## start Material supplied

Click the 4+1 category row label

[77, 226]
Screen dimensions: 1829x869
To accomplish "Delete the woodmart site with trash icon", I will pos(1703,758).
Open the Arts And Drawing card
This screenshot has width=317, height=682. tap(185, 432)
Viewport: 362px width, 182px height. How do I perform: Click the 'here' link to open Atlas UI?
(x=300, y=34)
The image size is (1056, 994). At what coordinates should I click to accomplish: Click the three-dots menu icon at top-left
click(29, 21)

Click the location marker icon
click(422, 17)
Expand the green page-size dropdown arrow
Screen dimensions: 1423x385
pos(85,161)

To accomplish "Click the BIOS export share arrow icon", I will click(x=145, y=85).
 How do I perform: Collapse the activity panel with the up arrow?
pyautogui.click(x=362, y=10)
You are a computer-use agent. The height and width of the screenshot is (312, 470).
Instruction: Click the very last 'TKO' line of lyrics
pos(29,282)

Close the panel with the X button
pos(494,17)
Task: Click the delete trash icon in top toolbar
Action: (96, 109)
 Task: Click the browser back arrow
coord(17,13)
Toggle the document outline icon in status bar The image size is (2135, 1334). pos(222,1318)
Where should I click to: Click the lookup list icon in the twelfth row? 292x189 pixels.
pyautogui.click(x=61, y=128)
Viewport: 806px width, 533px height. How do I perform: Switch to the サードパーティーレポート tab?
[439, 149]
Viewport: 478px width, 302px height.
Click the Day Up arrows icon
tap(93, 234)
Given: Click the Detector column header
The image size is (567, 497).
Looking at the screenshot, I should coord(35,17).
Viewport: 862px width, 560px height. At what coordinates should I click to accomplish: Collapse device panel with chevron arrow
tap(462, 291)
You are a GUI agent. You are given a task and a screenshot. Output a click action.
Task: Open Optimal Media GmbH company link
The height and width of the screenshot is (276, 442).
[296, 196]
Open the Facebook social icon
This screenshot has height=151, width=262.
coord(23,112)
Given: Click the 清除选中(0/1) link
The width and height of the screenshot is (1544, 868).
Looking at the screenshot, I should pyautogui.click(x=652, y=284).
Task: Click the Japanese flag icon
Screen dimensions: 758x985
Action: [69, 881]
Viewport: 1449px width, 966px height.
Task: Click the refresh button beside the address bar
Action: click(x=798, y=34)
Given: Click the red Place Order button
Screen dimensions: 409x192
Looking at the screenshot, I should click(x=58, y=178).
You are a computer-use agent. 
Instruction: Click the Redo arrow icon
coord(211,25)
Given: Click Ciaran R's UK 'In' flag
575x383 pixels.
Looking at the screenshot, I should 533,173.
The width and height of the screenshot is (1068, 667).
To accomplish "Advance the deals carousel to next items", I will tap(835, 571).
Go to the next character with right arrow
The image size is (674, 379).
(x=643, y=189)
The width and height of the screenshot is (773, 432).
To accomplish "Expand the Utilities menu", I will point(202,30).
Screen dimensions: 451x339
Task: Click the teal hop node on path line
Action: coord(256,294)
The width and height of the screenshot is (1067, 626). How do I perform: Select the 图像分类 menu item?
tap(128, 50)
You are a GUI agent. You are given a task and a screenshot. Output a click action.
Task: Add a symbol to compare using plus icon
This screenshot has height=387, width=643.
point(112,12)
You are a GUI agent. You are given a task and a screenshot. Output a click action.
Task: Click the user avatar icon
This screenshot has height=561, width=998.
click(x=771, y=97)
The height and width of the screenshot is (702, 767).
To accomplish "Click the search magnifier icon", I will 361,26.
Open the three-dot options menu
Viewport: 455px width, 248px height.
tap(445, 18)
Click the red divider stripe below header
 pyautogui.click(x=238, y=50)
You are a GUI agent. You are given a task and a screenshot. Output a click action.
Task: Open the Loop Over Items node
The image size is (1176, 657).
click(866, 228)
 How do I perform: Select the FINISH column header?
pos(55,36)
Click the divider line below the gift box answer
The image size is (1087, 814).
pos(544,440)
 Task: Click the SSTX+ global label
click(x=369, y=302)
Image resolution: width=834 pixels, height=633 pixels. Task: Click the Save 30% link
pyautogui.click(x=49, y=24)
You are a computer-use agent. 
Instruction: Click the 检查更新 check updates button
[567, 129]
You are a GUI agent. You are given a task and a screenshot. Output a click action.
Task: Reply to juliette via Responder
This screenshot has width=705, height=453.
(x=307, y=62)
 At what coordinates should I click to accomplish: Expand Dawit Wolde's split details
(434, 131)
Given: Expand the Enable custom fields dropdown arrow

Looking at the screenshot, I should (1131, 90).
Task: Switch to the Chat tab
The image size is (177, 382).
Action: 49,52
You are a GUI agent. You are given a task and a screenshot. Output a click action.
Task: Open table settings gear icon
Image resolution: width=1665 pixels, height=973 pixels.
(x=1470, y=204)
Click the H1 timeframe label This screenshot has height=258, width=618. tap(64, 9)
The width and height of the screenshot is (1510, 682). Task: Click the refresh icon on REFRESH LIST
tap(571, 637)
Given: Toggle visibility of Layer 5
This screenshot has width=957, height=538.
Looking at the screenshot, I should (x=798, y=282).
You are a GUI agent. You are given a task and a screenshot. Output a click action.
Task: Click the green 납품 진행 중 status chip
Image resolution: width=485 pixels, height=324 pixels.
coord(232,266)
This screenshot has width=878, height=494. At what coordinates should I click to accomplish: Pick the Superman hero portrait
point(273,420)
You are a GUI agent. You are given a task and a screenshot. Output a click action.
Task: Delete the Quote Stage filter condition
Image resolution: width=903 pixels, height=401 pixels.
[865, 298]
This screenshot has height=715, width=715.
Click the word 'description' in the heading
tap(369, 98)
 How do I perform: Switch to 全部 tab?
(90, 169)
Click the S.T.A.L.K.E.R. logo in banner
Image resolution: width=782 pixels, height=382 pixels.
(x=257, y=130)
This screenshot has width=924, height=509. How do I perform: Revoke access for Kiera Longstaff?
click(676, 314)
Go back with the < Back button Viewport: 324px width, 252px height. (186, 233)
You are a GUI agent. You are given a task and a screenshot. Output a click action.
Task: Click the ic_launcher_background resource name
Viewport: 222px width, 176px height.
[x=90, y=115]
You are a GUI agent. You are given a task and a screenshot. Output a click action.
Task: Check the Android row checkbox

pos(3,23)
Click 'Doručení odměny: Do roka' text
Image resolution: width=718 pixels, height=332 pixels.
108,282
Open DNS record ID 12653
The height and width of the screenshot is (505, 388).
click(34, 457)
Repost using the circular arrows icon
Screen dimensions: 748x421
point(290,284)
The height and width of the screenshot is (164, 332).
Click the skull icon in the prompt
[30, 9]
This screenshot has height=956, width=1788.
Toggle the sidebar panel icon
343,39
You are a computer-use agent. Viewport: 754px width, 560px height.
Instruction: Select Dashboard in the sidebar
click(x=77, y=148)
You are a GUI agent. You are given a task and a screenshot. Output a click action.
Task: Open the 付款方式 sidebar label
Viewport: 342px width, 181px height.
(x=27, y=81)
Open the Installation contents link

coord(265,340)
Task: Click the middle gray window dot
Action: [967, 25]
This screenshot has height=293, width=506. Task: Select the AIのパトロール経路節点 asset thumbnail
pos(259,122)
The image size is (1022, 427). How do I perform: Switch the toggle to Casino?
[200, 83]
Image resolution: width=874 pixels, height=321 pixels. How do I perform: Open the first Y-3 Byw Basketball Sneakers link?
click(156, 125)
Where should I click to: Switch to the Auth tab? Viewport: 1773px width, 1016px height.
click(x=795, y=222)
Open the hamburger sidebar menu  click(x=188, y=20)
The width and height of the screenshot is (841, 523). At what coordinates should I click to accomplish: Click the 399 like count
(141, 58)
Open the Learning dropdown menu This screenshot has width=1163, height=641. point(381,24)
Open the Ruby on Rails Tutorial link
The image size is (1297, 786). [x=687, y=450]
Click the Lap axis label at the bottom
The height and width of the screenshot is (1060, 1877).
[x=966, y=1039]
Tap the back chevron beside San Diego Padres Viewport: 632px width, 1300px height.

## end Material supplied

▶ Instructions for the task
Please convert the stretch from the first line above through the line containing "This screenshot has width=317, height=682." into a JSON list of strings, one per line, leaving out any blank lines.

▶ Response to this task
[
  "Click the 4+1 category row label",
  "[77, 226]",
  "Screen dimensions: 1829x869",
  "To accomplish \"Delete the woodmart site with trash icon\", I will pos(1703,758).",
  "Open the Arts And Drawing card",
  "This screenshot has width=317, height=682. tap(185, 432)"
]